Unfortunately, some manufacturers still use lead to paint dishware for added durability. Lead paint on the dishes we eat from? No, thanks. This practice isn’t geographically tied to any specific location since disreputable manufacturers throughout the globe rely on the hazardous chemical. Of course, the same holds true for vintage dishware.
What to Do
Buy dishware certified as “lead-free” and not merely “lead-safe.” The former indicates a complete absence of lead, while the latter means there could be some lead but is within federal recommendations. You can also use one of many commercially available lead-testing kits for dishes. Just swab the plate and find out, though these tests only give a simple yes/no response and nothing regarding the amount of lead. To be safe, trash the dishware once it tests positive.
Lead is found in a wide variety of cosmetics, including lipstick. In 2010, the U.S. Food and Drug Administration (FDA) released a study that found lead in nearly every lipstick sample tested, at levels as high as 7.19 parts per million (ppm). The lipsticks tested included big brands such as Procter & Gamble, L'Oréal, Revlon, and more. The FDA has since concluded that it's fine for cosmetics to have lead, as long as it's below 10 ppm.
However, a 2013 study by the University of California, Berkeley concluded that lipstick users applied the product an average of eight times per day, potentially absorbing 87 milligrams of lipstick every day. Hair dye is also a known culprit, as many manufacturers use lead acetate as a primary ingredient.
What to Do
This is tricky because manufacturers aren't required by law to list lead as an ingredient. Look for brands that advertise lead-free cosmetics and those that are a Certified B corporation or verified by the Environmental Working Group (EWG). Certified B corporations pledge to balance profit with public service, while the EWG is an advocacy organization specializing in toxic chemicals and corporate accountability.
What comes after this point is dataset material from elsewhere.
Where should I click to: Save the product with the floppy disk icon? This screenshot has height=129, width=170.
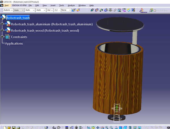click(14, 128)
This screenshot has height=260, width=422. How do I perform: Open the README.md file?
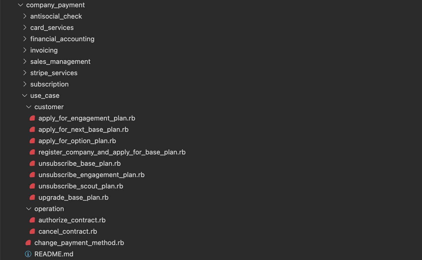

Above all else, keep makeup away from children. The relatively low amounts of lead present may not be toxic for adults, but they are dangerous for kids.
Hobby or Work Materials
If your hobbies include things like stained glass, pottery, or refinishing old furniture, you might be exposing yourself and your family to lead. Stained glass is a particular danger, as the colored pieces of glass fasten together with lead pieces. The same goes if you work with car batteries, radiators, paint, scrap metals, or industrial products of any kind. Even fishing tackle includes lead.
What to Do
Wash your hands thoroughly with soap and water after engaging in your favorite hobbies, such as those listed above. As for work-based exposure, keep your clothes washed and your hands clean to avoid bringing lead from the workplace to the home. To go above and beyond, wear specialized "hobby time" clothes that never enter the rest of your home. And above all else, keep children away from your work or hobby areas, especially if that's where your tools and materials reside.